Here at Bwog, we do our best to bring your attention to important guest lecturers and special events on campus. If you notice any events excluded from our calendar or have a correction, let us know in the comments or email events@bwog.com.

Check out Bwog’s event’s calendar, which will attempt to compile every campus event across departments and student groups into one easily accessible Google Calendar! We’re still working out some technical difficulties on our end, but if you have any suggestions, issues, or want to make sure your event is included, drop us a line in the comments or by emailing events@bwog.com.

Student Event Spotlight

A new semester means new student events! If your club or organization is interested in having your event featured in our weekly roundup, please submit them to events@bwog.com or DM us on Instagram @bwog.

Reccommended

On Tuesday from 12:00-1:00 pm, the Center on Global Energy Policy will be hosting African Perspectives on Climate and Climate Politics. This event, which is part of a new webinar series from the Center, will bring together voices from different part of the continent to explore the historical role played by African states in global discussions, look at African priorities in climate diplomacy on a regional and global level, and to identify ways in which African economic, bureaucratic, and political realities will intersect with international negotiations in the future. 

In order to ensure human wellbeing in the future, the global food system must be fundamentally transformed to operate within planetary resource boundaries. The Sustainable Development Goals (SDGs) recognize that companies are vital in achieving this change, but even as corporate sustainability efforts increase, there are fundamental challenges to corporate alignment with SDG goals. This session on Private Sector Alignment with the SDGs and Accountability to Achieve Food Systems Transformation on Thursday from 8:00-9:30 am will assess initiatives intended to support SDG alignment of the food sector. This event is co-organized by the World Business Council on Sustainable Development, the World Benchmarking Alliance, and Fixing the Business of Food in support of the UN Food Systems Summit. 

Dr. Waverly Duck, an urban sociologist and associate professor at the University of Pittsburgh, will be delivering a lecture focusing on how race in the US has become embedded in the everyday structures of day-to-day interaction to produce unconscious forms of racism. Register here for this online event, which will be Thursday from 10:00-11:00 am. 

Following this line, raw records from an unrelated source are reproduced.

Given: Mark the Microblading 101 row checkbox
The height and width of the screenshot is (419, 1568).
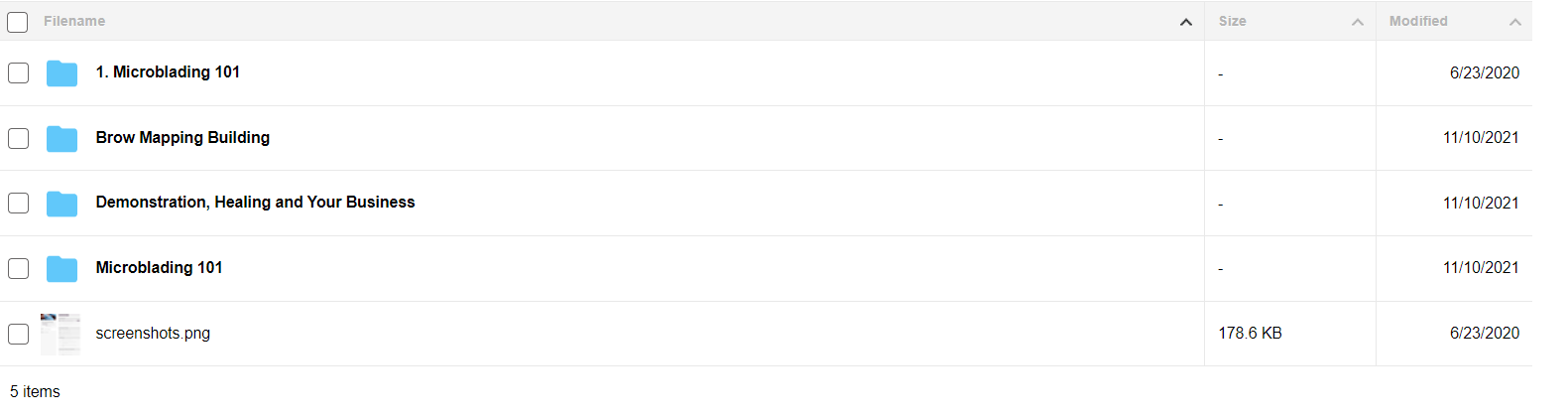Looking at the screenshot, I should point(18,268).
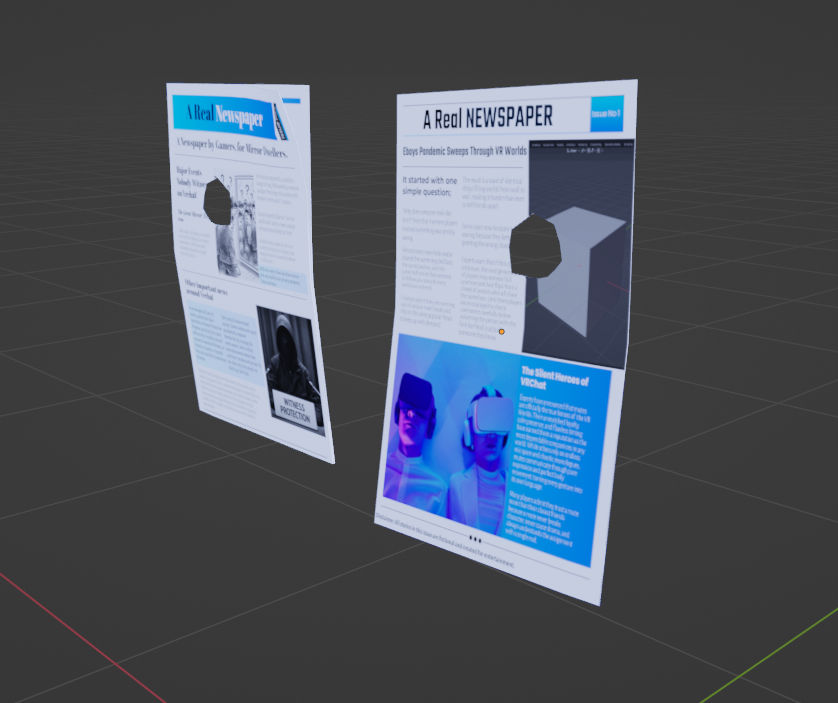The width and height of the screenshot is (838, 703).
Task: Click the 'A Real NEWSPAPER' headline on right page
Action: 487,118
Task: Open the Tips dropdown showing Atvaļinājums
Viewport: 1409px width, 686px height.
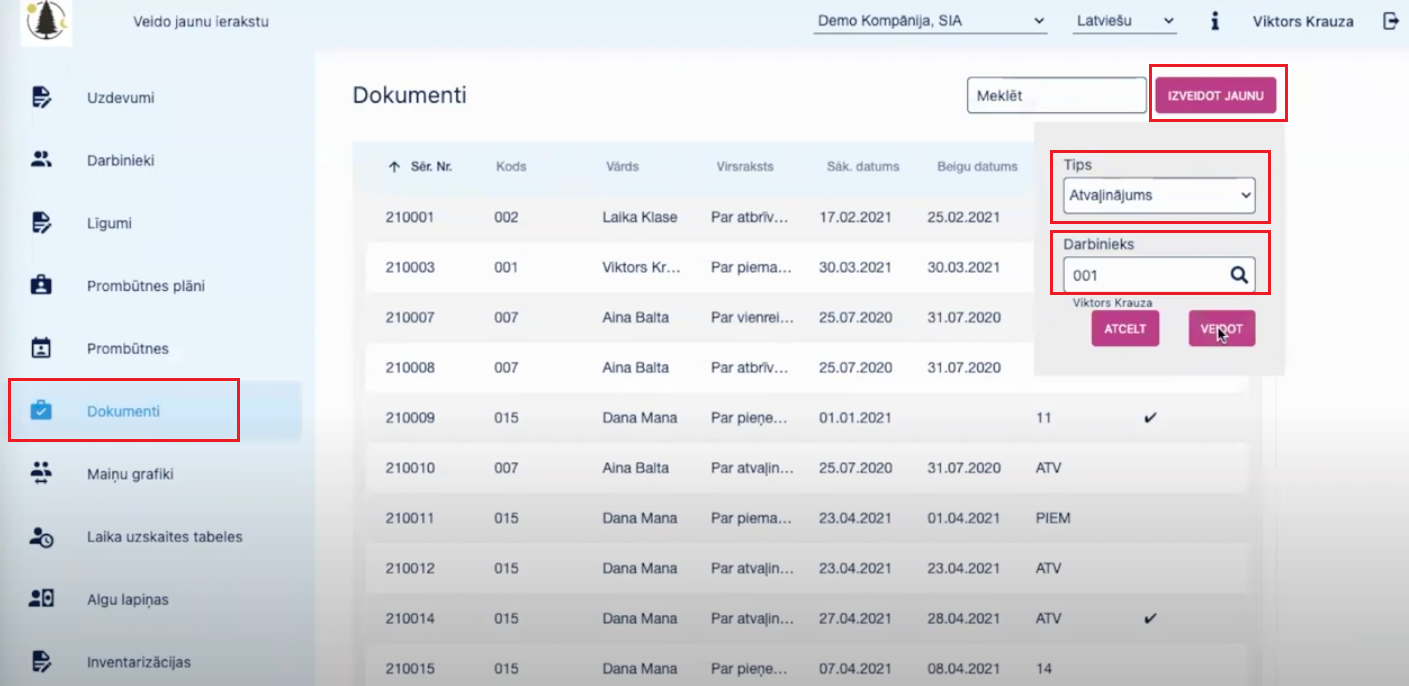Action: (x=1158, y=196)
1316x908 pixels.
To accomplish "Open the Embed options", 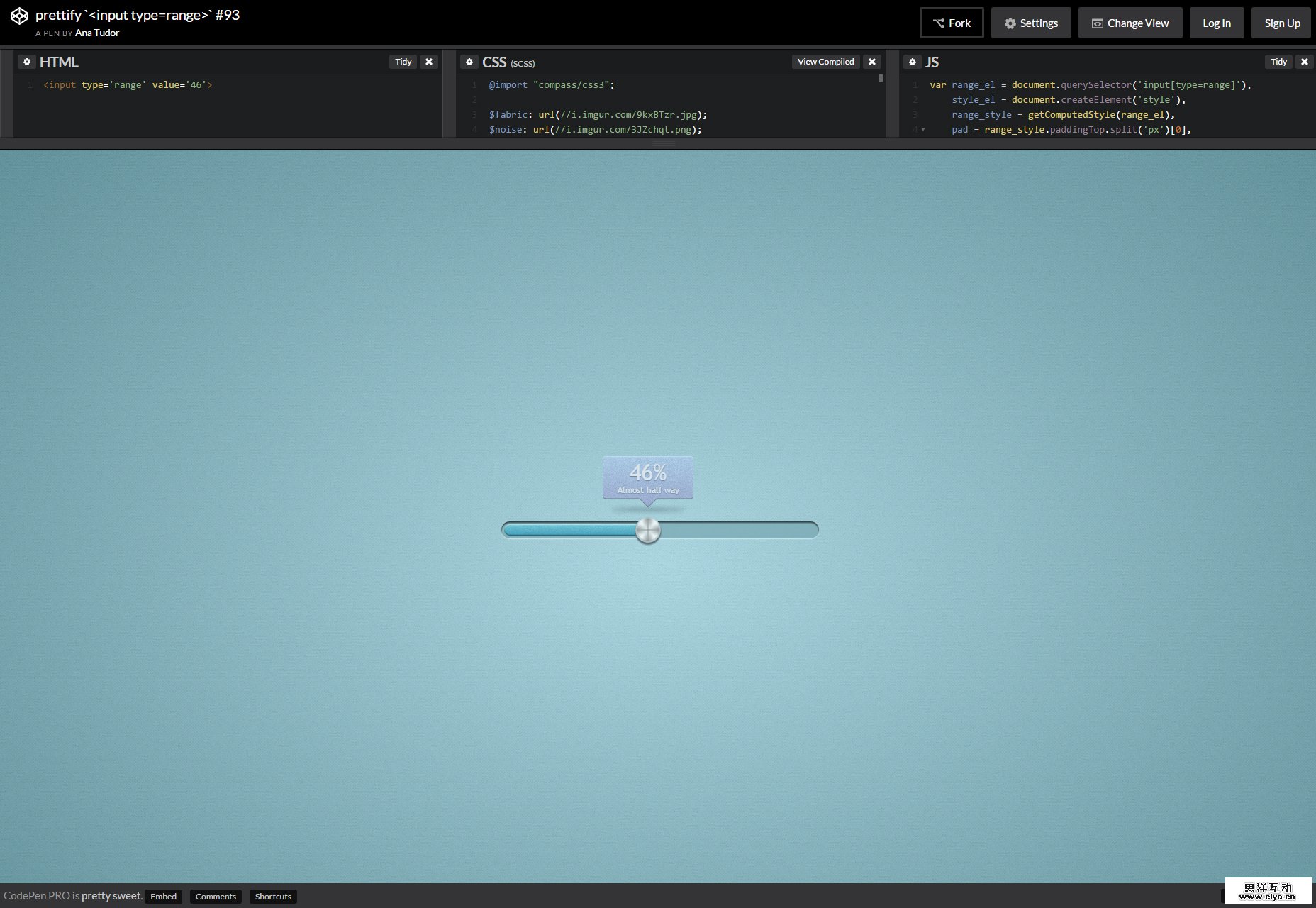I will [x=163, y=896].
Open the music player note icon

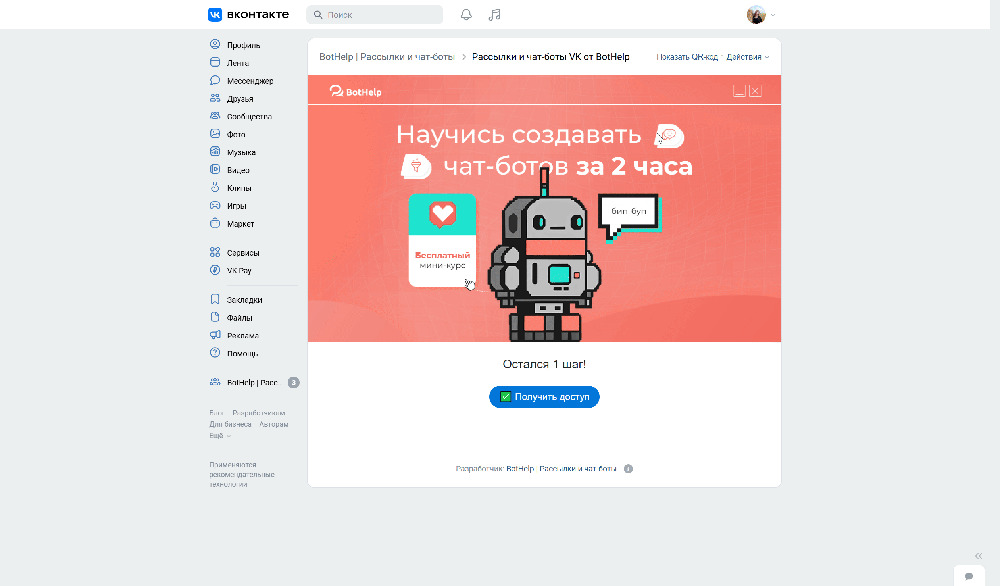pyautogui.click(x=494, y=15)
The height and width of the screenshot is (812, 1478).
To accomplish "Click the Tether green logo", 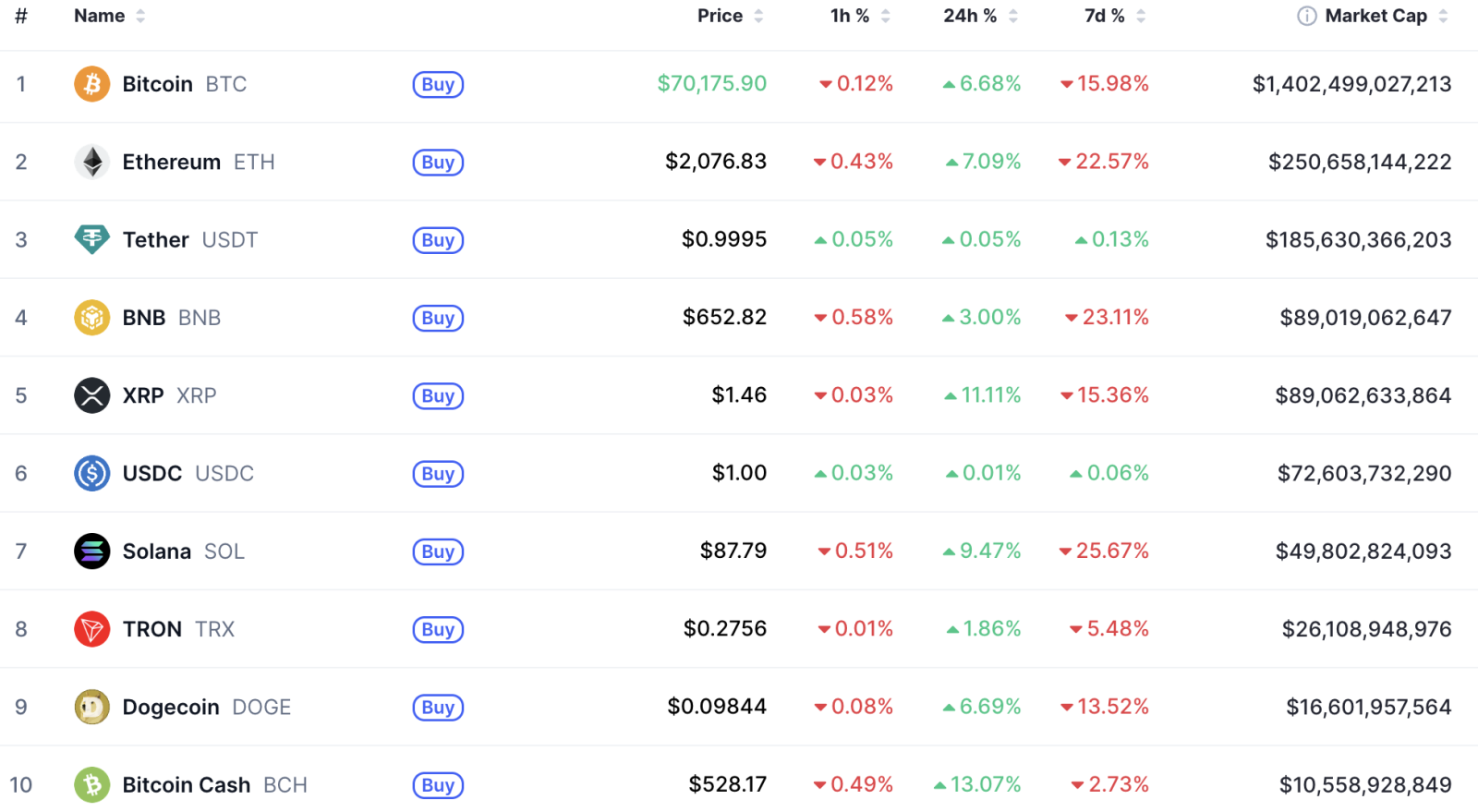I will (x=91, y=239).
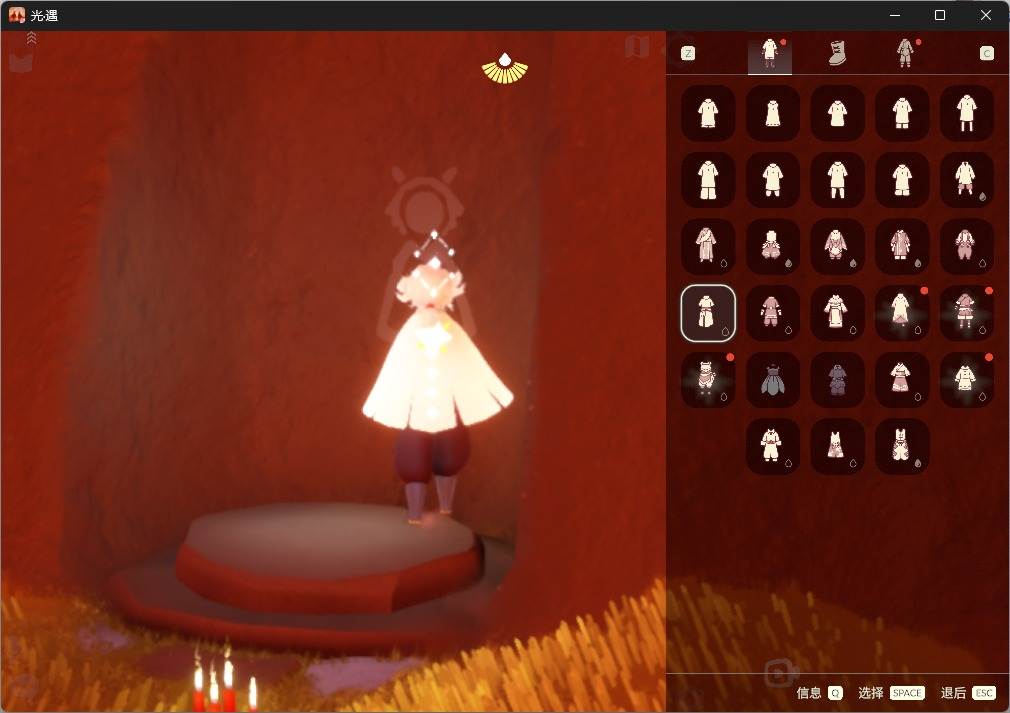1010x713 pixels.
Task: Pick the bunny overalls in the bottom row
Action: [902, 446]
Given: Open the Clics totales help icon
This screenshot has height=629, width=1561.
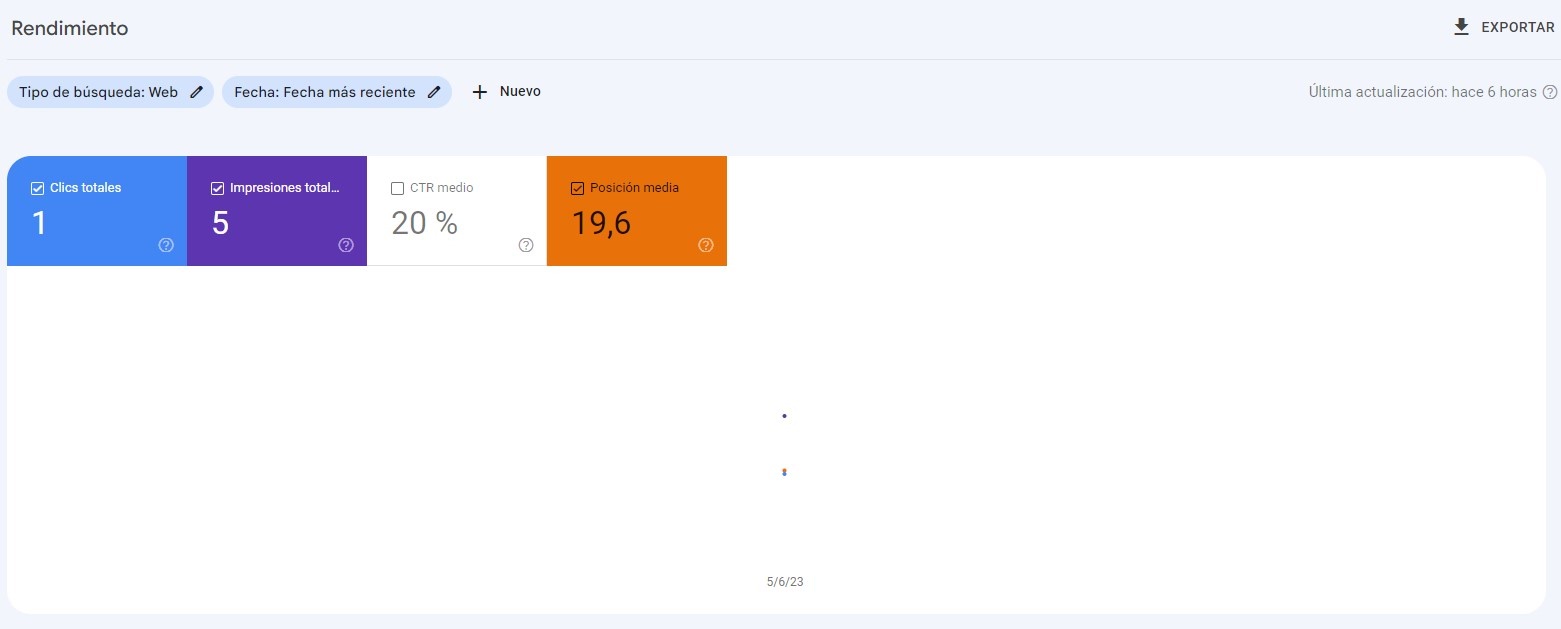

Dr. Edward Chang from UCSF will be discussing significant advances in our understanding of how speech is processed by the cerebral cortex, and how this knowledge has been applied to the development of a “speech prosthesis” to restore speech for those living with paralysis. Click here to register for this event, which will be held in NoCo 501 from 11:00 am-12:00 pm.

This week’s lecture in the Ocean & Climate Physics Seminar series held by the Lamont Doherty Earth Observatory will be on the history of meteorology with Angelo Caglioti, assistant professor of history at Barnard. The event will be held at 11:00 am in the Monnell Auditorium at Lamont and will be streamed via Zoom. 

In a warming climate, ice shelves of the Antarctic Ice Sheet are prone to unstable retreat. Observation and modeling suggest that these areas may have collapsed before and could contribute significantly to sea-level rise, but the extent and timing of collapse remain unclear. This talk on Friday from 3:30-4:30 pm will focus on the physics of sea-level change, glacial isostatic adjustment, and solid Earth deformation after variations in the distribution of ice and water on Earth’s surface, and the implications of these changes on the stability and dynamics of the Antarctic Ice Sheet and its contributions to sea-level change. The zoom link for this talk will be available later in the week here.